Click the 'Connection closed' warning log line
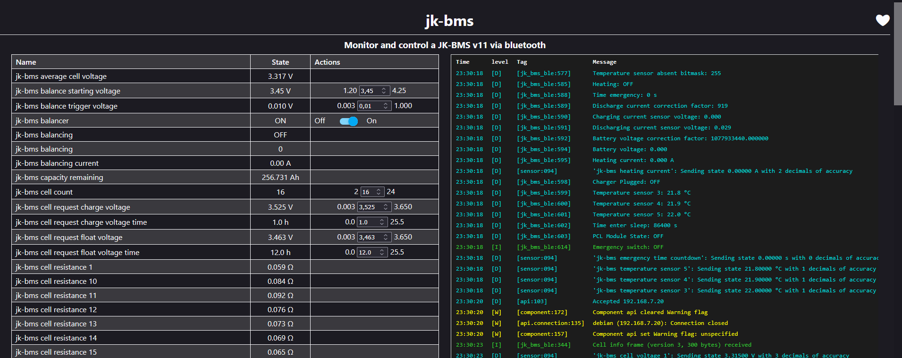 (660, 323)
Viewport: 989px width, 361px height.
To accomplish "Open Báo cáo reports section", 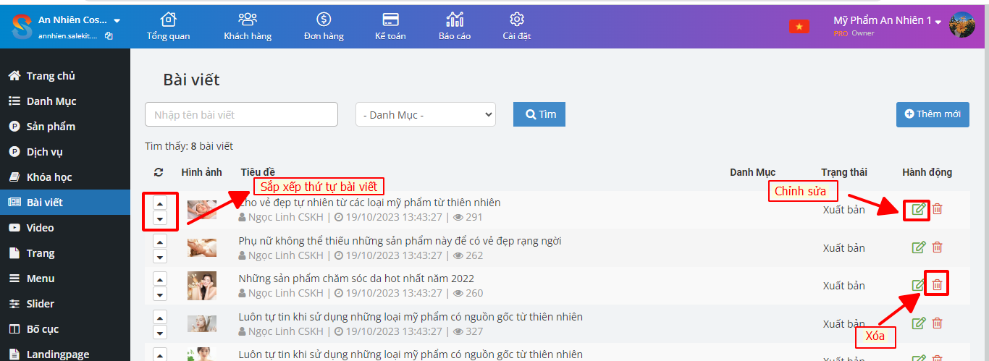I will (x=455, y=26).
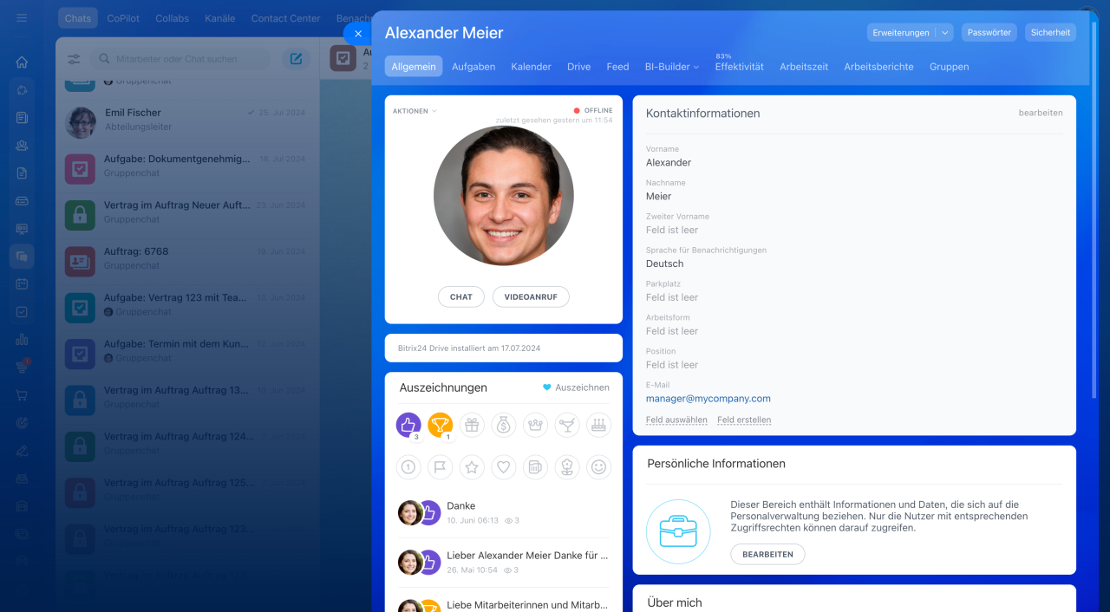The image size is (1110, 612).
Task: Click the purple thumbs-up award badge
Action: [408, 425]
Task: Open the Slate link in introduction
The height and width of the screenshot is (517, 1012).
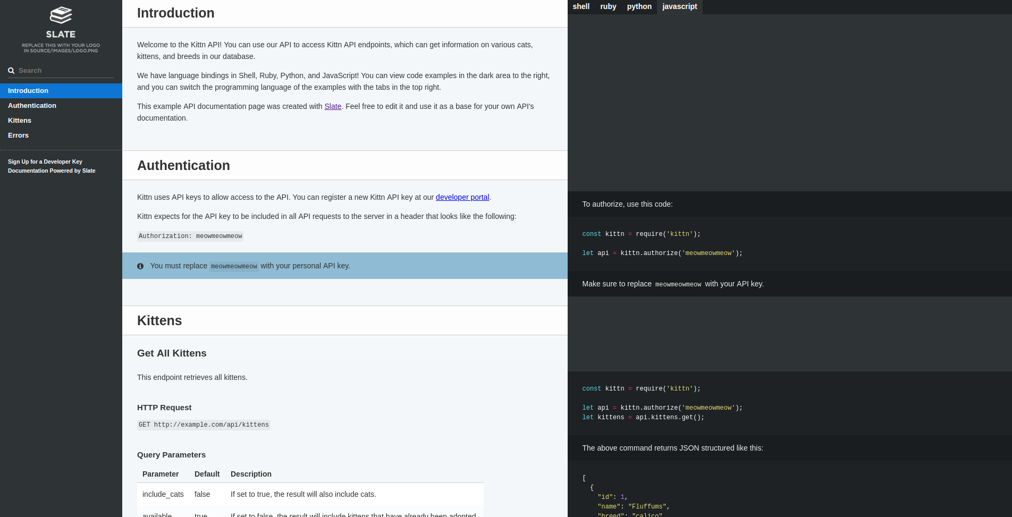Action: (333, 107)
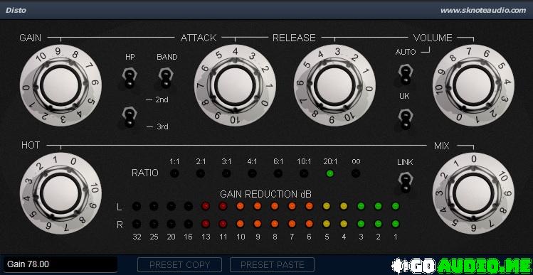This screenshot has width=533, height=275.
Task: Click the MIX knob
Action: pyautogui.click(x=473, y=193)
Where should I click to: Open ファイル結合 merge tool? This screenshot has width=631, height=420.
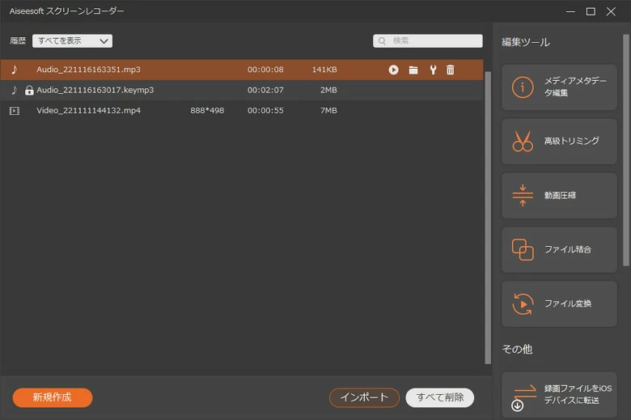[559, 249]
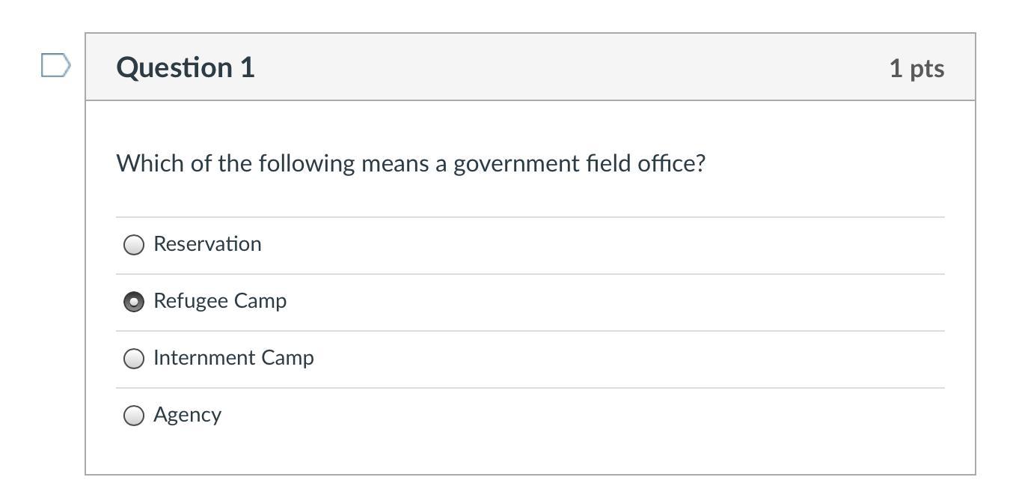
Task: Click the selected Refugee Camp radio button
Action: [134, 302]
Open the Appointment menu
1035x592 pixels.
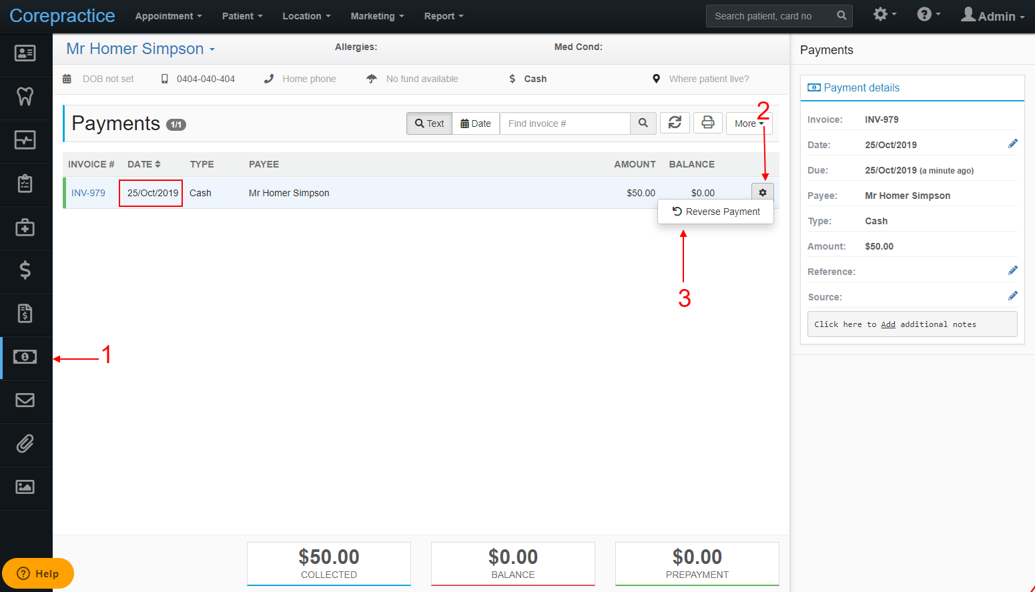point(168,16)
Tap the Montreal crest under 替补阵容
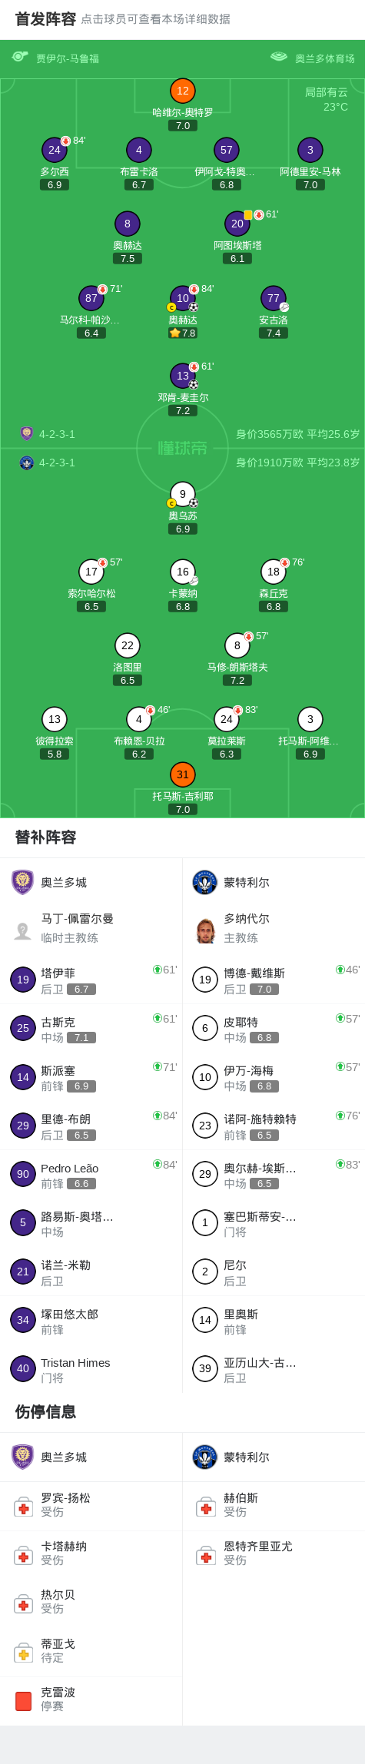Viewport: 365px width, 1764px height. [205, 882]
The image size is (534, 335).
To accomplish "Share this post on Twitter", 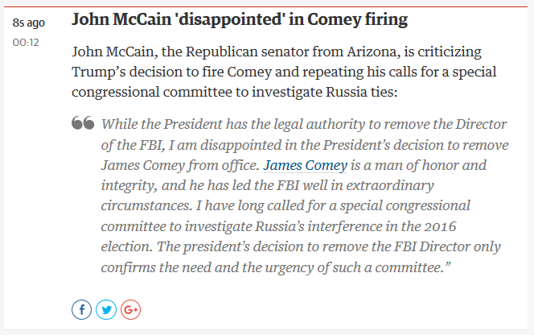I will coord(106,310).
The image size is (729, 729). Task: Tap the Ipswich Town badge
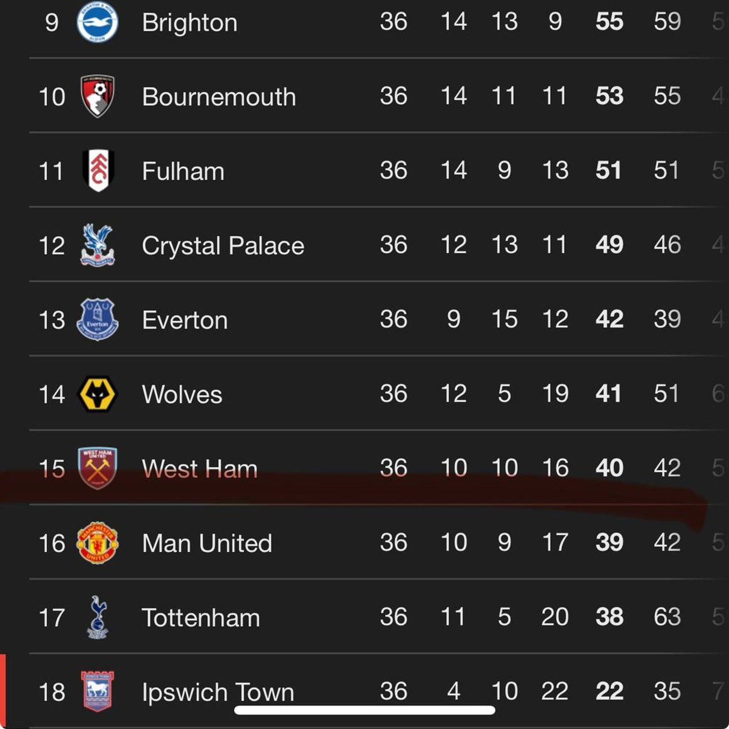(x=97, y=692)
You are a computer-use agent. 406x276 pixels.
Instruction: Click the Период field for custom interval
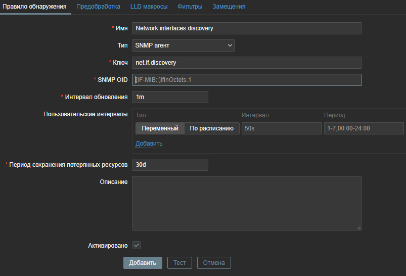(364, 128)
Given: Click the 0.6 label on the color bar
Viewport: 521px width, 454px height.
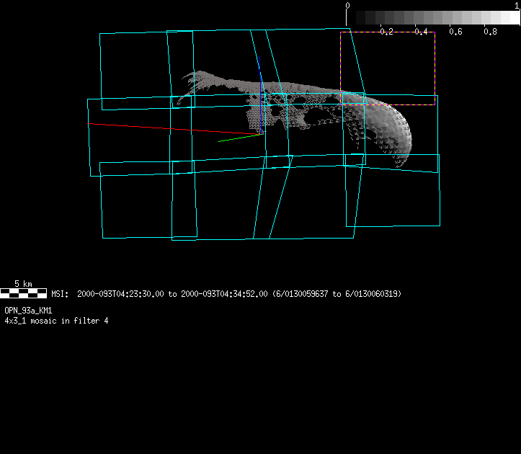Looking at the screenshot, I should [x=455, y=32].
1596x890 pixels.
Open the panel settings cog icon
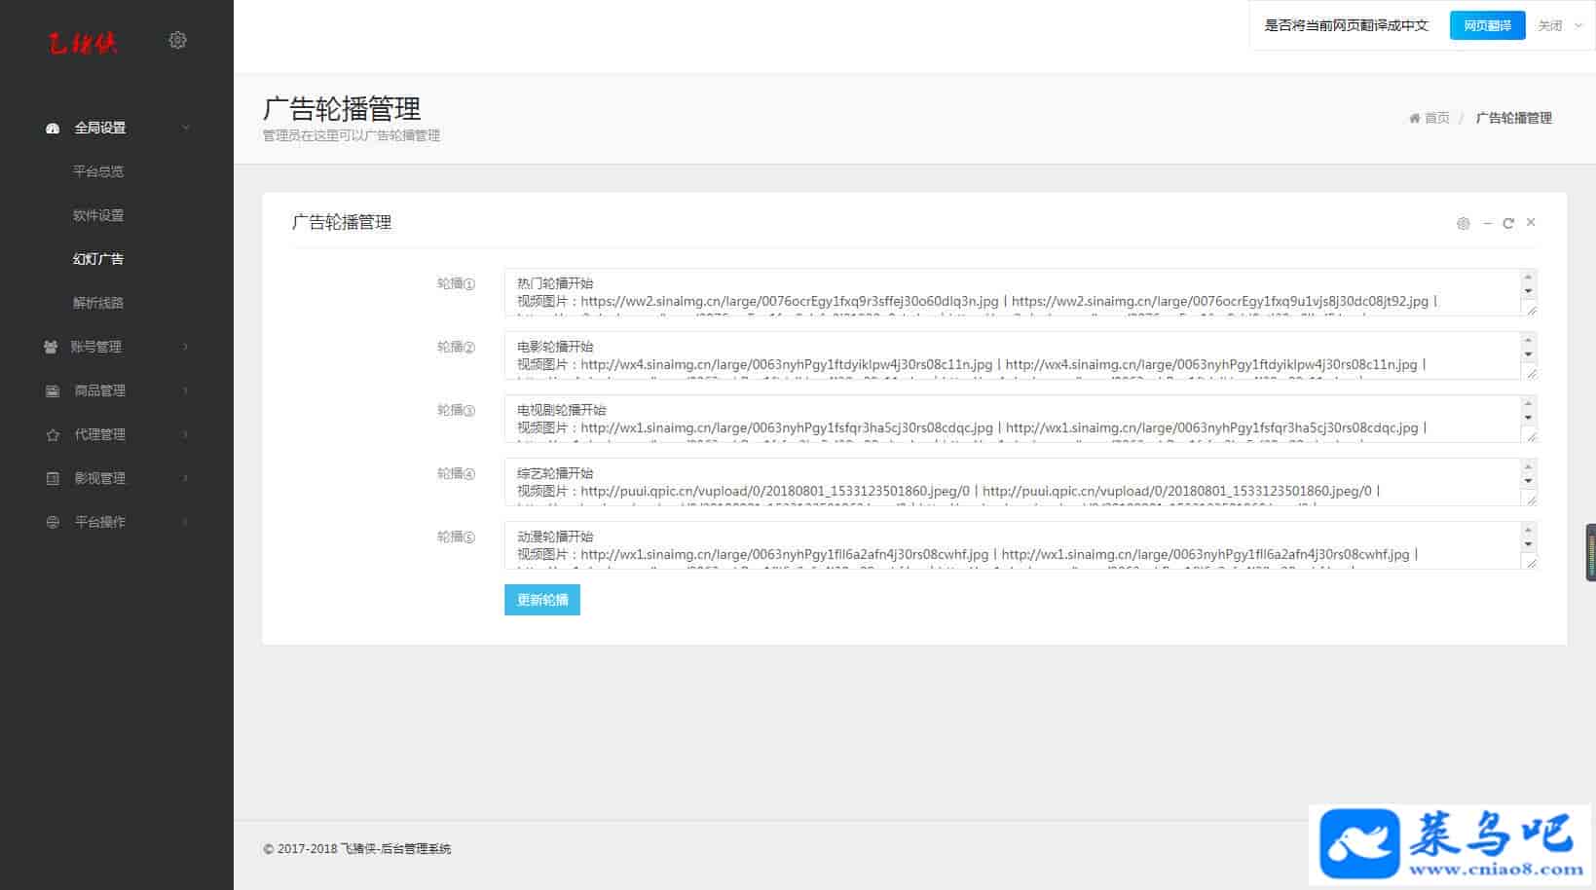[x=1463, y=223]
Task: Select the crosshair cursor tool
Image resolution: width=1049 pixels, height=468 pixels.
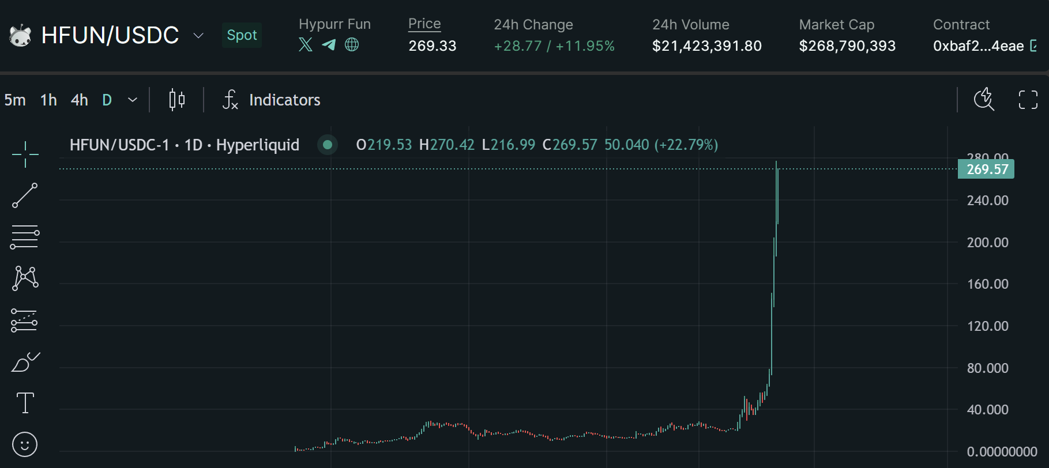Action: pyautogui.click(x=25, y=154)
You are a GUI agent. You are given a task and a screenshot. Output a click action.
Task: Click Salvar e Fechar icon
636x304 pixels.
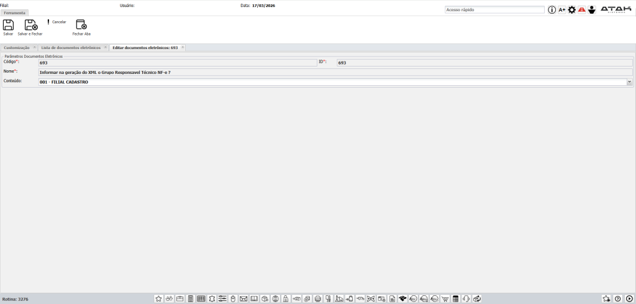[30, 25]
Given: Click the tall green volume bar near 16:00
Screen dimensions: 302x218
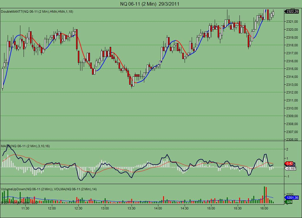Looking at the screenshot, I should pos(264,195).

# TASK PROMPT
What you write out is the stretch of entries from the line containing "Viewport: 521px width, 454px height." to the line containing "Task: Select the crosshair cursor tool", word for word, with both end lines and no pictures.

# REPLY TO THE TASK
Viewport: 521px width, 454px height.
Looking at the screenshot, I should [x=455, y=32].
1596x890 pixels.
Open the panel settings cog icon
[x=1463, y=223]
Task: Select the crosshair cursor tool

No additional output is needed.